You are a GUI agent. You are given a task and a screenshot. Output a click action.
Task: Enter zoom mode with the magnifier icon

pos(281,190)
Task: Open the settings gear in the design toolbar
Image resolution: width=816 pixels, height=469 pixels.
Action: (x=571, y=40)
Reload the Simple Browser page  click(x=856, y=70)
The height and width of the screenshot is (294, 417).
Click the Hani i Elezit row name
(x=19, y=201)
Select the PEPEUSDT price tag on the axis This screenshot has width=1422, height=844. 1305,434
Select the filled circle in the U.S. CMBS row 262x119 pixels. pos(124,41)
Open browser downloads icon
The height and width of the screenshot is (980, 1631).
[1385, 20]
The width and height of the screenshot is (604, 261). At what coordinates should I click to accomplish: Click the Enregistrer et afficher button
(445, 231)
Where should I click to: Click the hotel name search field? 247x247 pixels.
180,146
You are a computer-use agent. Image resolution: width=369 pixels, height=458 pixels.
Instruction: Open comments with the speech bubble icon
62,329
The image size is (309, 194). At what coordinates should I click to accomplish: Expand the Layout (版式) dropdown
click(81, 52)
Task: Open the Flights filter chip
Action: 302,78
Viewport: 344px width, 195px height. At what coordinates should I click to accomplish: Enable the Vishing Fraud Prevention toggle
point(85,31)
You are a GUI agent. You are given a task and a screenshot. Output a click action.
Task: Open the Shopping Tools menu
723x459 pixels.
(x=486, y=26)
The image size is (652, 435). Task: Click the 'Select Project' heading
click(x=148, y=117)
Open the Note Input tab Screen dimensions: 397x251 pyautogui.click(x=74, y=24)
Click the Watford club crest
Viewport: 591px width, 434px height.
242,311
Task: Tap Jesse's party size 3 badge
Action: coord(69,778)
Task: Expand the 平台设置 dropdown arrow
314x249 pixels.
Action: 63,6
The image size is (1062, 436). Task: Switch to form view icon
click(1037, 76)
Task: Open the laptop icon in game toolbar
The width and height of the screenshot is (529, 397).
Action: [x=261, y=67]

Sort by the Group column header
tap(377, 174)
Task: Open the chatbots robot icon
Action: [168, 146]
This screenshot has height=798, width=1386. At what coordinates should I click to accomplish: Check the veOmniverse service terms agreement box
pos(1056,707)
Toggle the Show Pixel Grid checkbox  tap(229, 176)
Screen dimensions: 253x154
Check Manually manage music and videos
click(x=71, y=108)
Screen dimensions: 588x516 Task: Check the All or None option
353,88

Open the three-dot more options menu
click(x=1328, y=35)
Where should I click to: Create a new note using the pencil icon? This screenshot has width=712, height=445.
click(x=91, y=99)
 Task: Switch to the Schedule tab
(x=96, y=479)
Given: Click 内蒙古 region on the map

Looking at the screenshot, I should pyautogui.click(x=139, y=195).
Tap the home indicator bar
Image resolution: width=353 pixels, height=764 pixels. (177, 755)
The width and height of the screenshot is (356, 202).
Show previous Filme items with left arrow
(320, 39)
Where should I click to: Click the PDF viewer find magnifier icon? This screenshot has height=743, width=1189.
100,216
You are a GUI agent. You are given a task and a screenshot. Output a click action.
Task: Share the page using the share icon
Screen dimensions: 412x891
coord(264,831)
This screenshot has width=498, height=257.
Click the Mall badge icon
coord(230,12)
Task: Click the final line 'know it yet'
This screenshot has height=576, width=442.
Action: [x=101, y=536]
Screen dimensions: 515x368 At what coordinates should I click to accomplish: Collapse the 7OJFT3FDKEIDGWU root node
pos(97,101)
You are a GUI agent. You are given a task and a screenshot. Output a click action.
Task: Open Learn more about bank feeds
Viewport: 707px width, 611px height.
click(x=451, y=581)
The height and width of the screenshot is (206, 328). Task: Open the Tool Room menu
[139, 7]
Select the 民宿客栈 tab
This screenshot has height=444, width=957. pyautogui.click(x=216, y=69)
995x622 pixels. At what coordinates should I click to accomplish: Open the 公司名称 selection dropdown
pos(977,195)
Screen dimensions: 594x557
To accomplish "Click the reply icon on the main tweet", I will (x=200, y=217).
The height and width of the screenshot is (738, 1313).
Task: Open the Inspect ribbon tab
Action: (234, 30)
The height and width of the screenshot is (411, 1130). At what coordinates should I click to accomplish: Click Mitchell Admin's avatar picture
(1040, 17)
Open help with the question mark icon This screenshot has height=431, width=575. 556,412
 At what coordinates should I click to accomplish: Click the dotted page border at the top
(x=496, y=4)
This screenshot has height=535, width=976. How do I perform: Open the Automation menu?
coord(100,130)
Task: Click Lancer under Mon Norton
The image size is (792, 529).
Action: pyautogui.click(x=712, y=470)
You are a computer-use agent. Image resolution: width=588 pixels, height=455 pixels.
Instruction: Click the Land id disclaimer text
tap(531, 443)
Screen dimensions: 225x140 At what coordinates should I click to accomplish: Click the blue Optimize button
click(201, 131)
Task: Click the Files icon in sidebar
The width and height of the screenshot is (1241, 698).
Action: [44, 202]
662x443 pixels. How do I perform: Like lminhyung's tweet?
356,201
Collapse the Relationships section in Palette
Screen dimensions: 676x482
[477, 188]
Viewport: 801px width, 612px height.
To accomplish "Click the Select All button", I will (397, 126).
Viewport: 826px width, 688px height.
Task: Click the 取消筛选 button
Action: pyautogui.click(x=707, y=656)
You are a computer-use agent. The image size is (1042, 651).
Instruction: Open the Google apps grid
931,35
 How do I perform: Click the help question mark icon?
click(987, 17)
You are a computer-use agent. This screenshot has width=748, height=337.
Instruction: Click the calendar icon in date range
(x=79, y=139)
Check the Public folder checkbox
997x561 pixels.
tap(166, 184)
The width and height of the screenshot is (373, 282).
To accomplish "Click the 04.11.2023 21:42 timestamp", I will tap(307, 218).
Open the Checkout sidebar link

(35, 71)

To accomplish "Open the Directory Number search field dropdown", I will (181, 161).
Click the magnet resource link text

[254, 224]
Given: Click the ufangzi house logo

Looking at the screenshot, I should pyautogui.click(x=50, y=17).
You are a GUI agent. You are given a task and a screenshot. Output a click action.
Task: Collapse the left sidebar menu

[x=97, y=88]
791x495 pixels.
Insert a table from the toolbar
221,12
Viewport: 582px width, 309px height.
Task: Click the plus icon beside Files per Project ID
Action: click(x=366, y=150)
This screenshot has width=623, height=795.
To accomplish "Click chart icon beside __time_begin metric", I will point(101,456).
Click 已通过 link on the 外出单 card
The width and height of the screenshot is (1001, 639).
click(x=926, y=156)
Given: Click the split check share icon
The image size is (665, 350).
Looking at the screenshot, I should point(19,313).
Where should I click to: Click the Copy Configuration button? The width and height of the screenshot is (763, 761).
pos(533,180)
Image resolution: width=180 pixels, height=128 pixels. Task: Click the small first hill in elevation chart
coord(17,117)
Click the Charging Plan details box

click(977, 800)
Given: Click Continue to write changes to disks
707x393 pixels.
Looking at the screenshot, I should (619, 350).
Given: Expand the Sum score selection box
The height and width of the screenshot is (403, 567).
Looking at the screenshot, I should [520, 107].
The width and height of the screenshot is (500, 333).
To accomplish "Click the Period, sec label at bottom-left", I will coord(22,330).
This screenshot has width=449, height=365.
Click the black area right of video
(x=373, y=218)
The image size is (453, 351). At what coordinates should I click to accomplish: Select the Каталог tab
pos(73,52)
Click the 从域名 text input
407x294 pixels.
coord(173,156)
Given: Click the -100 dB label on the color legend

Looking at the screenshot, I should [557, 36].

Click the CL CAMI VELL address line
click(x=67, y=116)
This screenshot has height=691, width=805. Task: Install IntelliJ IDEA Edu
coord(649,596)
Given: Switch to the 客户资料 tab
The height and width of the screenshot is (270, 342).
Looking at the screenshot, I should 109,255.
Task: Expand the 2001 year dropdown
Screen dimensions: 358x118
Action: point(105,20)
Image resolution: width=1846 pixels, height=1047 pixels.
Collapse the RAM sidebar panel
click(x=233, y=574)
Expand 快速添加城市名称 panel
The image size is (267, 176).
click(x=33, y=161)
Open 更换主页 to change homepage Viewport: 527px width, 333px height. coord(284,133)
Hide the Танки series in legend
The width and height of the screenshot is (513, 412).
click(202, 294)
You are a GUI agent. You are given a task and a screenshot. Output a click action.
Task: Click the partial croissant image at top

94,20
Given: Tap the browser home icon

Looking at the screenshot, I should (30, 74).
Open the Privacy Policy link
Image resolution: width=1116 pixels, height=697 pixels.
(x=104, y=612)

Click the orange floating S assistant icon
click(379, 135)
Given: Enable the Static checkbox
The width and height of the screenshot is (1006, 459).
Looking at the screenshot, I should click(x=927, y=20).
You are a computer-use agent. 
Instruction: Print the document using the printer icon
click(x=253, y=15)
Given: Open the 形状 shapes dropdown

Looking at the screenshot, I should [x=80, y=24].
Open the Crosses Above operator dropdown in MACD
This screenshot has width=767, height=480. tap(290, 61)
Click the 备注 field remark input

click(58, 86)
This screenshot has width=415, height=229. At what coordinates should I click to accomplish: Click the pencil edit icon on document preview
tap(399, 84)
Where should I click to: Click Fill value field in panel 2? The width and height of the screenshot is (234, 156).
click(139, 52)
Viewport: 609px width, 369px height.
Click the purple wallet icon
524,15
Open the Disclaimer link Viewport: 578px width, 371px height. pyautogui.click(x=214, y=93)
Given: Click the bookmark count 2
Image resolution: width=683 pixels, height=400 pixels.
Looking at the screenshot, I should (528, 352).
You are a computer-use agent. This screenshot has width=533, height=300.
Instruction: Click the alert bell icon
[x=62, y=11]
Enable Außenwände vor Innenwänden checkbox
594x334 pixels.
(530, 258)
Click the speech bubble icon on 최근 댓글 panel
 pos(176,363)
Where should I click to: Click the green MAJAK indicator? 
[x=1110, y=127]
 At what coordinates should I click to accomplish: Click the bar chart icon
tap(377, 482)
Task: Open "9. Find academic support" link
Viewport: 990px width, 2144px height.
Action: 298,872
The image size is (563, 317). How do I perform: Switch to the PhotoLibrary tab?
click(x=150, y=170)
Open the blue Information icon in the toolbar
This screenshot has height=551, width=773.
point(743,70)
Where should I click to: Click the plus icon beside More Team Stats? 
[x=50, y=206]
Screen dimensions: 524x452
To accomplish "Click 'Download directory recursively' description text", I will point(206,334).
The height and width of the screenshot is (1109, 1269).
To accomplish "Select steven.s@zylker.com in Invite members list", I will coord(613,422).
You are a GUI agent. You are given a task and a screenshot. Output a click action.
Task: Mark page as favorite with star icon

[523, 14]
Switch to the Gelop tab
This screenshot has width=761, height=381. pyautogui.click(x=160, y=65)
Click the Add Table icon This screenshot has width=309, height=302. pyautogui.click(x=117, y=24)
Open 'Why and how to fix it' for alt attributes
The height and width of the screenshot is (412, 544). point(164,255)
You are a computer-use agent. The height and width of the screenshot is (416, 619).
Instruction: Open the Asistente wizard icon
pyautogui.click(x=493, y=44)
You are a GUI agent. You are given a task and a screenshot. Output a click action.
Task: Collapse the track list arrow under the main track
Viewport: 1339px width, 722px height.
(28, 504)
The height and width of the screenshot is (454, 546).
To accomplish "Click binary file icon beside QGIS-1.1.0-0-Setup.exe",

(YOUR ASSIGNMENT):
Copy out all lines of the listing above that include "share".

(EXPECTED OUTPUT):
Task: Share the page using the share icon
Given: Click the split check share icon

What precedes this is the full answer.